▶ [Excerpted passage]:
The Deputy President’s reasons for decision
[7] We note that Mr Stupar was represented by a lawyer in the proceedings before the Deputy President. As we have earlier indicated, Ms Bernasconi appeared for the respondent. We have closely considered all of the Deputy President’s reasons for decision. We need only summarise the key issues which she addressed. After he had filed his s.394 application, Mr Stupar participated in a conference before a Member of the Commission. He was provided with the services of an interpreter at that conference. There was no dispute that a document containing terms of settlement was prepared and that Mr Stupar signed that document. Pursuant to its terms, an amount of money was to be paid to him which was to be “a once and for all settlement of all matters arising from the course of the Applicant’s employment and the cessation of the Applicant’s employment with the Respondent”. Mr Stupar was paid the amount referred to in the terms of settlement. Subsequently, Mr Stupar wrote to the Commission seeking a further conference on the basis he had misunderstood the nature of the document that he had signed. He said he did not know that it would prevent him from taking other action against the respondent. He made comments about what he said the interpreter had told him. He also made an application for the Commission to hear and determine whether the terms of settlement document should be set aside. The respondent then filed its application under s.587(1)(c) of the Act seeking the dismissal of the s.394 application.
[8] Mr Stupar gave evidence in the proceedings and the Deputy President summarised each of the reasons he relied upon in support of the terms of settlement being set aside. Having considered the various judgments referred to by Mr Stupar’s lawyer and Ms Bernasconi, the Deputy President said she accepted the submissions of the respondent that the Commission is not empowered to set aside the agreement which had been reached and reflected in the terms of settlement. She was not satisfied that Mr Stupar was unaware of what he was signing. The interpreter had not been called to give evidence and the Deputy President was unable to find that person had misled Mr Stupar. She noted the interpreter had signed the terms of agreement and attested that the document had been interpreted by her. There was no basis upon which the Deputy President could find that the terms of settlement had not been accurately translated to Mr Stupar. She said that Mr Stupar had not been a reliable witness and was not clear at the hearing about what he had agreed to. She found that he had intended to settle his unfair dismissal claim and had received monies in accordance with the terms of that settlement. She concluded that, on the material before her, Mr Stupar’s s.394 claim had no reasonable prospects of success. She dismissed his application for an unfair dismissal remedy.
The notice of appeal
[9] Before we turn to the notice of appeal filed by Mr Stupar, we should note that he failed to comply with the directions contained in the notice of listing of this appeal about the need for him to file and serve an appeal book. He made no attempt to file any such document, nor did he seek relief from the obligation to do so. This failure of itself might have persuaded us to decline to grant permission to appeal, particularly given his non-attendance at the hearing. However, we decided to proceed to consider his appeal by reference to the notice of appeal he filed.

▶ [Required task]:
Continue the appeal decision on Mr Stupar's unfair dismissal settlement from where it stops, before the listing begins.

▶ [Supplied information]:
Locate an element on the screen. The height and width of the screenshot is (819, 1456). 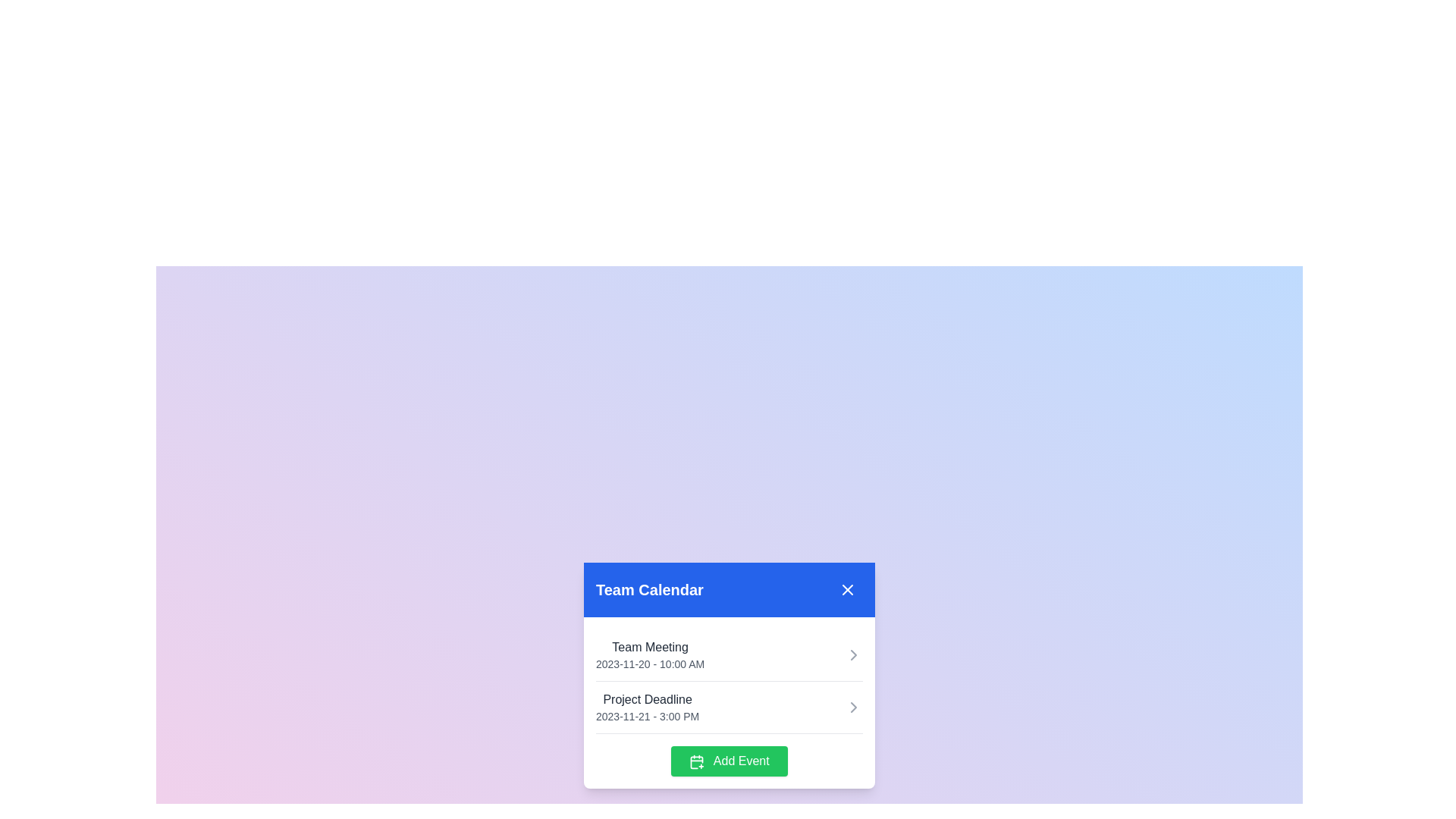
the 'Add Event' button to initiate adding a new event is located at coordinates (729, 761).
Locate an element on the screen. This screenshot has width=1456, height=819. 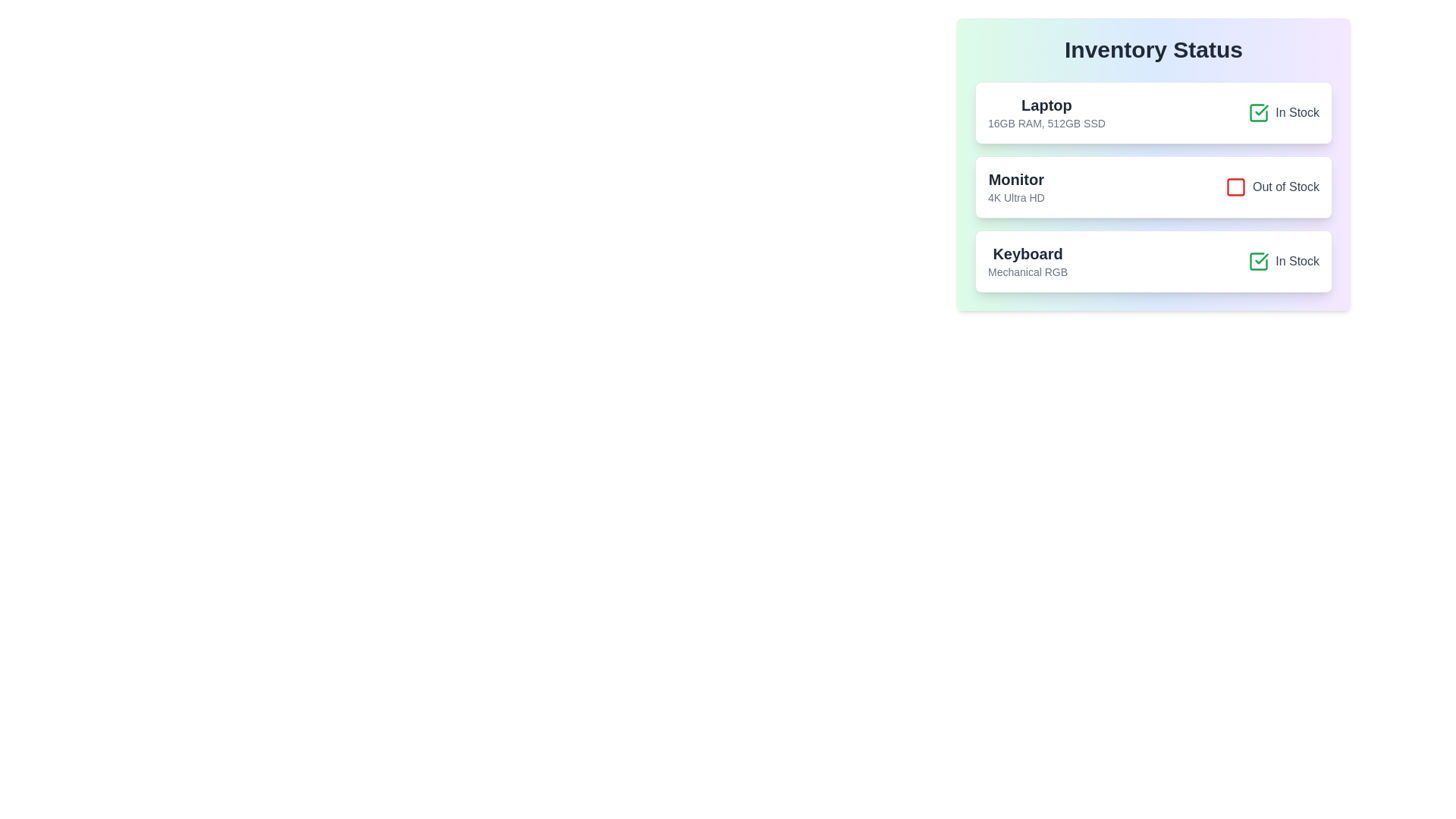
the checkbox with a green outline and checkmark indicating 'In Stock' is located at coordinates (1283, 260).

▶ [Written reply]:
[10] The notice of appeal contains a number of documents, some typewritten and some handwritten. They are not documents which were exhibits in the hearing before the Deputy President. Nowhere in the notice of appeal, or the documents which accompanied it, are we able to identify any reference to why we should be persuaded that it would be in the public interest to grant permission to appeal. Similarly, there is no identification in the documentation of any other reasons why permission to appeal should be granted. The matters raised in the notice of appeal do not identify any findings made by the Deputy President which are said to constitute appealable errors. There is no identification of any significant error of fact. It is apparent from the notice of appeal that Mr Stupar is dissatisfied with the conclusion reached below. He also maintains his dissatisfaction with the way he was treated by the respondent. The appellant’s task however is to persuade us there is some appealable error in the Deputy President’s reasons for decision. We are not able to identify anything in the appellant’s documentation that does so.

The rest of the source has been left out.